> [What is needed]: Among the lines below, copy each one in which "screenshot" appears.

:: Data extracts

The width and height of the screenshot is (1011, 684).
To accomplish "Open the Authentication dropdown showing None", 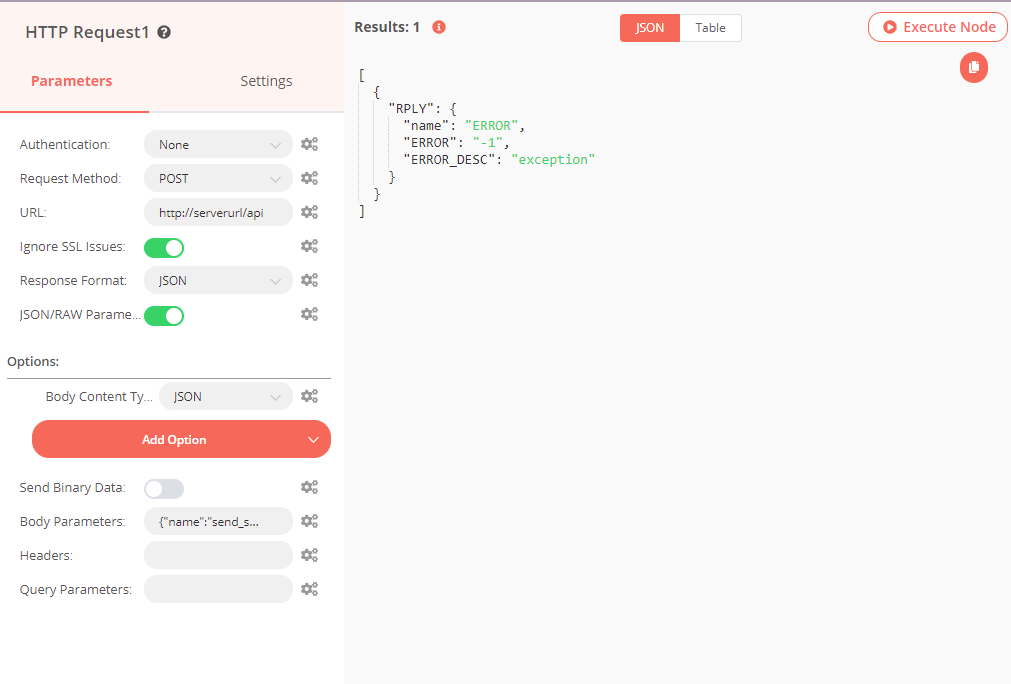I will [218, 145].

::::
:: Data extracts

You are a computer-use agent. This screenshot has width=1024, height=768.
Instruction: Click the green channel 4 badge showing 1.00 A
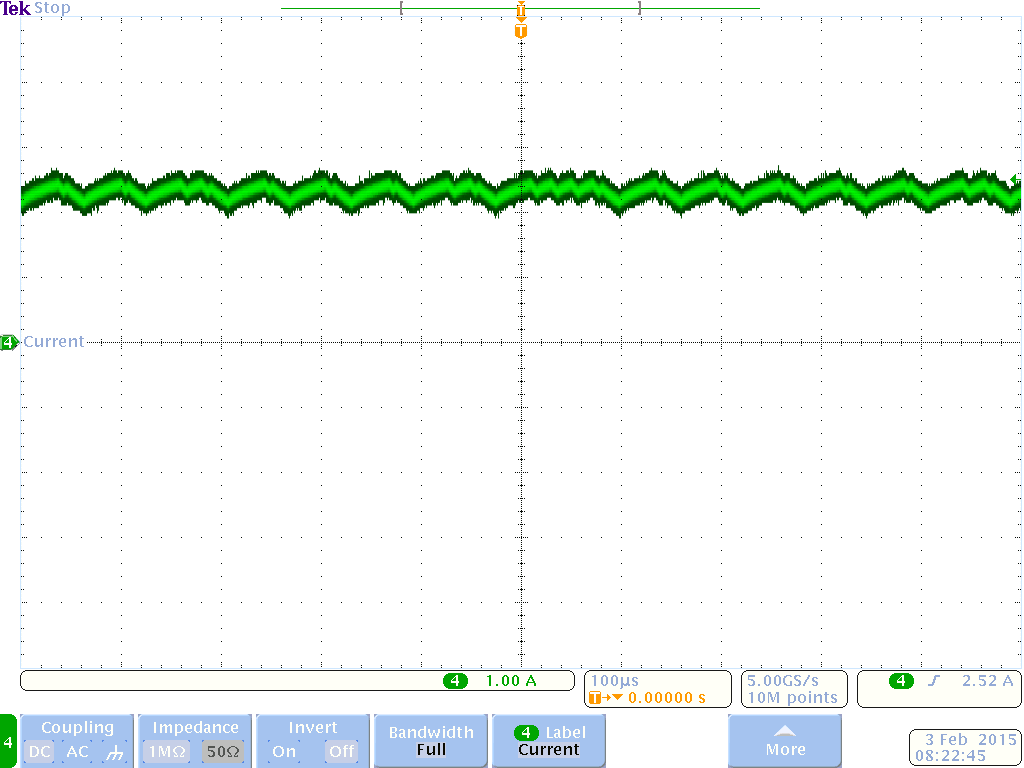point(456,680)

::::

> [Result]:
The width and height of the screenshot is (1011, 684).
You are a computer-use agent. This screenshot has width=1024, height=768.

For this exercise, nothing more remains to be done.